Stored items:
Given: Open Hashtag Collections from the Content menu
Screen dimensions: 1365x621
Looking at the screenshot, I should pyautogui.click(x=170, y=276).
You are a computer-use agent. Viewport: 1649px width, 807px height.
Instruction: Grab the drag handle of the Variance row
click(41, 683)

---

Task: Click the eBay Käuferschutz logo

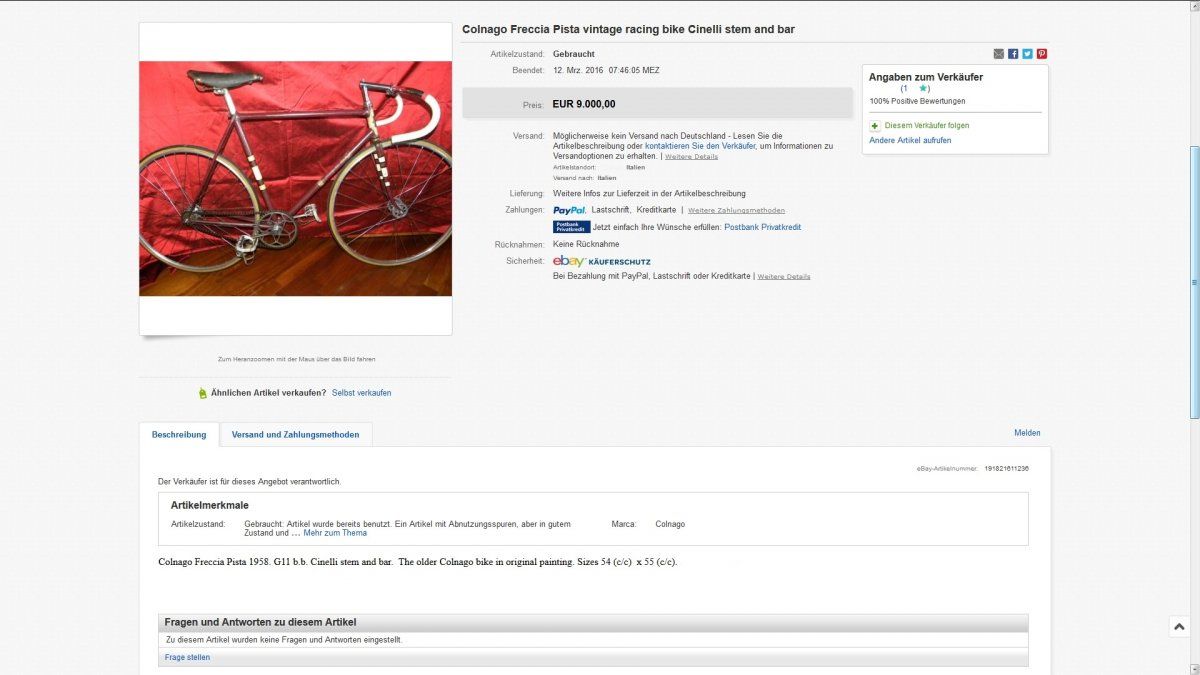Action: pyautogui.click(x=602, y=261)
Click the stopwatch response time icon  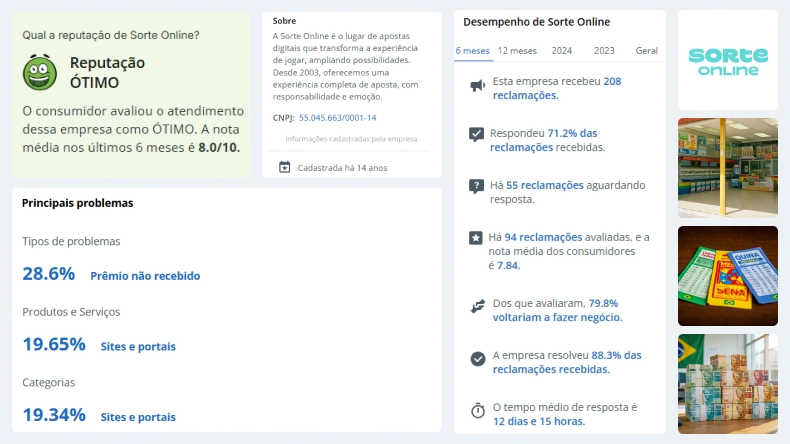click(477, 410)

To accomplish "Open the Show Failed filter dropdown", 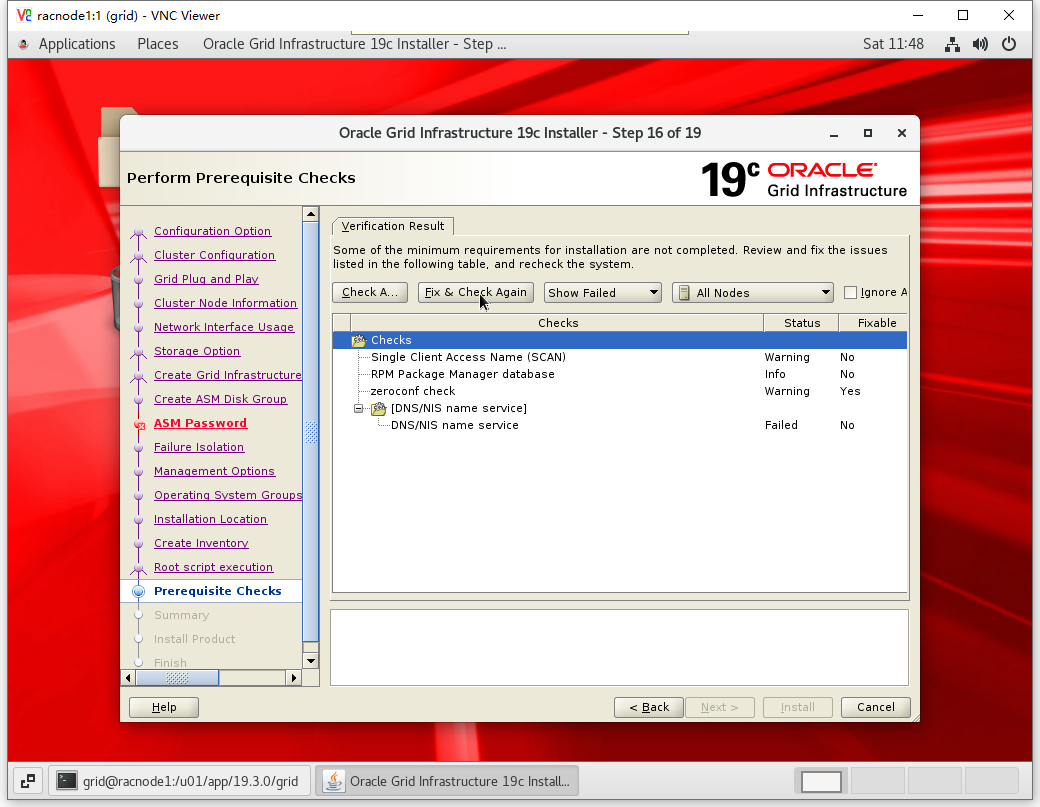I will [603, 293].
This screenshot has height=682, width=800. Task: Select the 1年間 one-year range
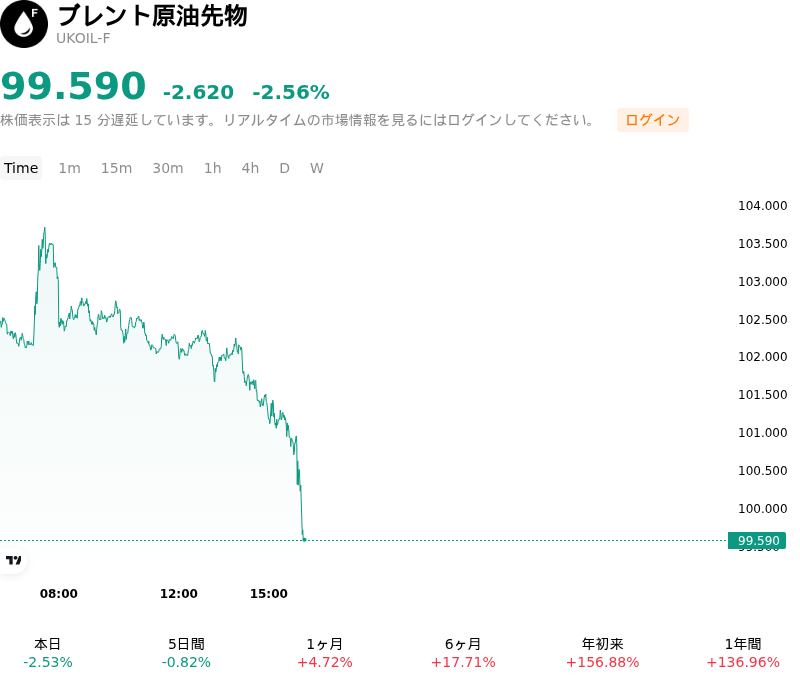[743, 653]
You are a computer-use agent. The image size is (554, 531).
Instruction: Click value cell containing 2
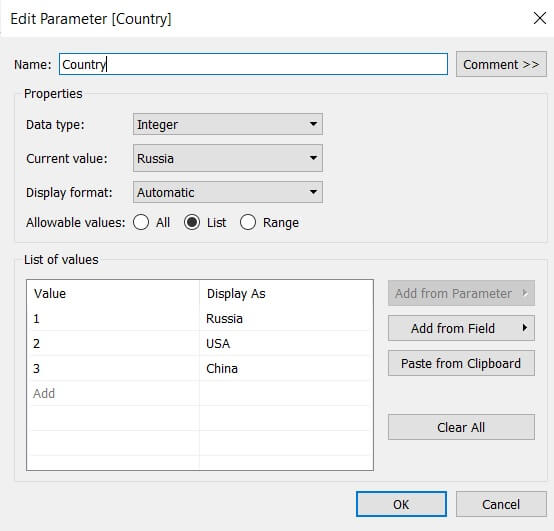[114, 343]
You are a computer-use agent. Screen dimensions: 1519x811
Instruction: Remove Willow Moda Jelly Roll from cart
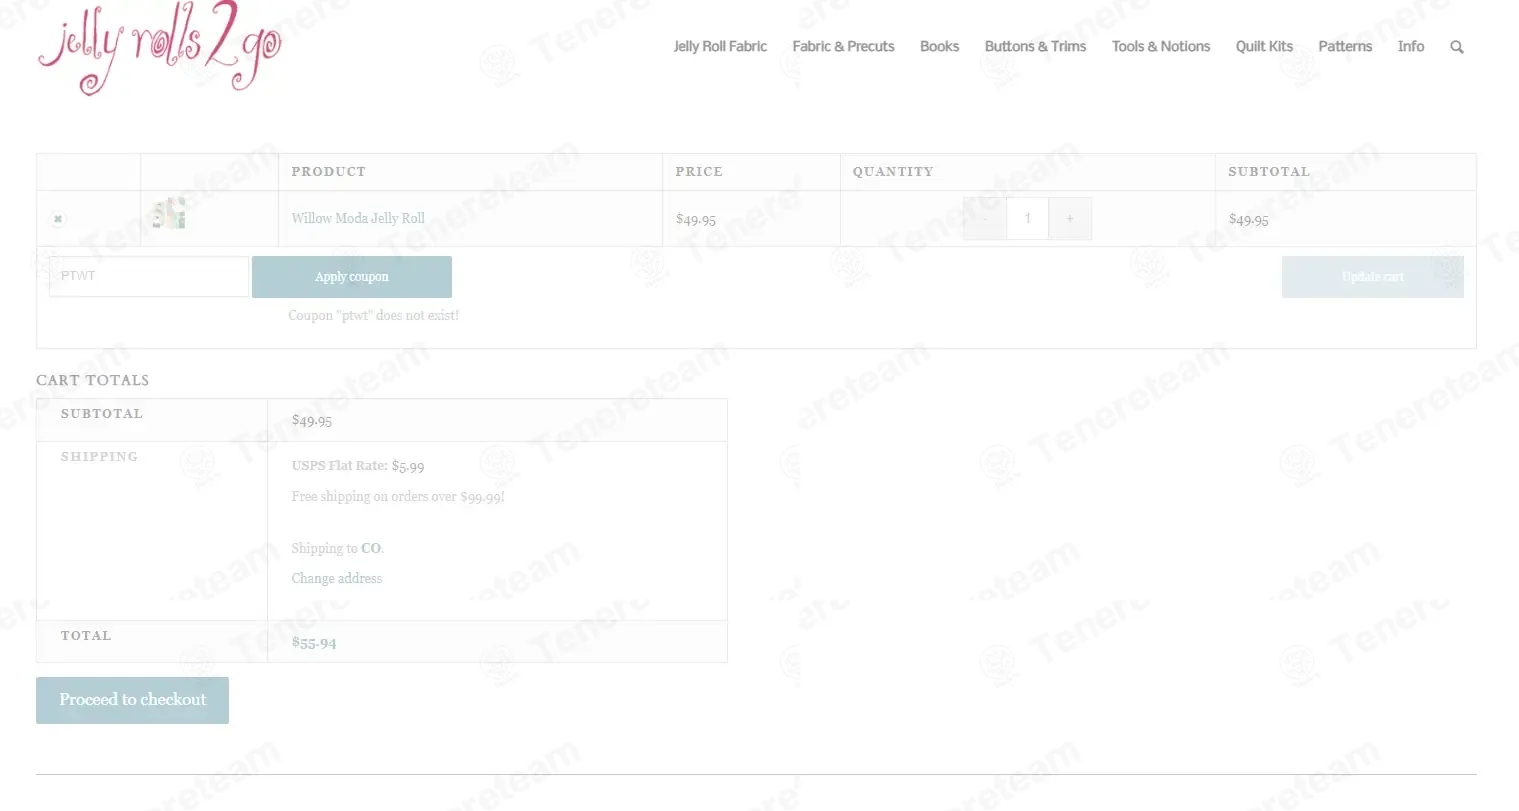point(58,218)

...

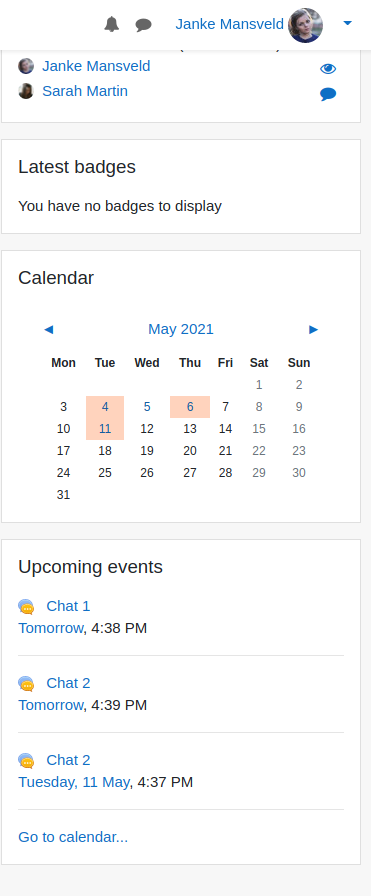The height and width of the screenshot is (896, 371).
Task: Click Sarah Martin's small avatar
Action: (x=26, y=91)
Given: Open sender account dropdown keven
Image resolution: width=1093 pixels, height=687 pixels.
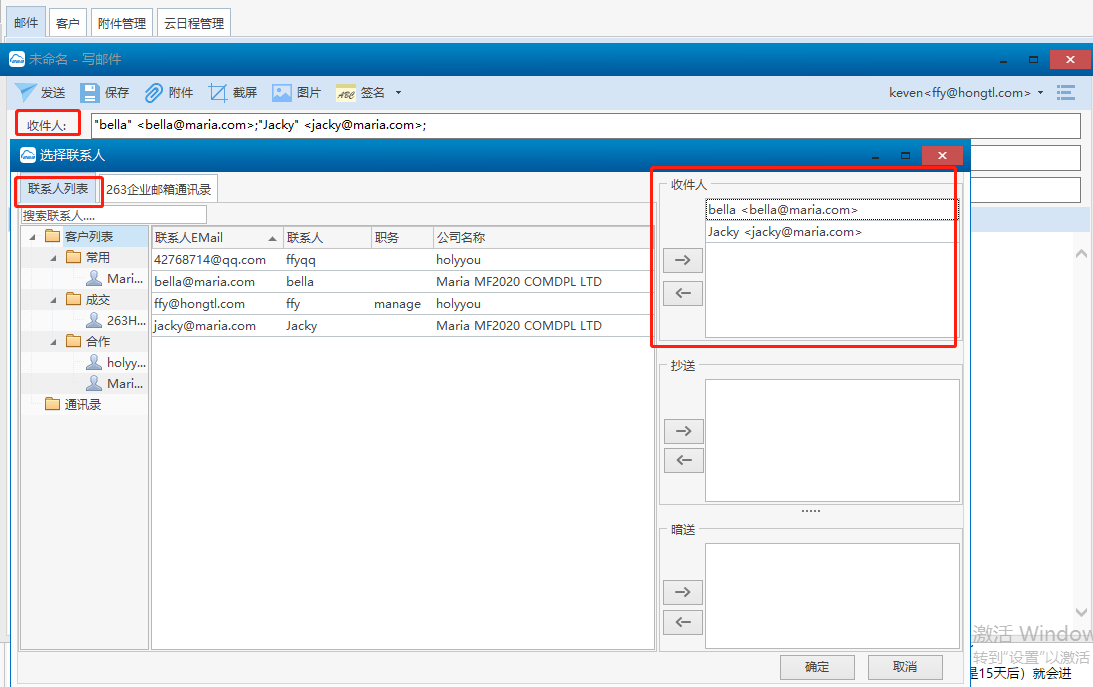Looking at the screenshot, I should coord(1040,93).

Instructions to follow:
Lines with "computer" in them are what the answer must contain; copy each from the records above.

Solution to this problem:
You are a computer-use agent. Viewport: 1649px width, 807px height.
You are a computer-use agent. The image size is (554, 531).
You are a computer-use agent. Screen dimensions: 1519x811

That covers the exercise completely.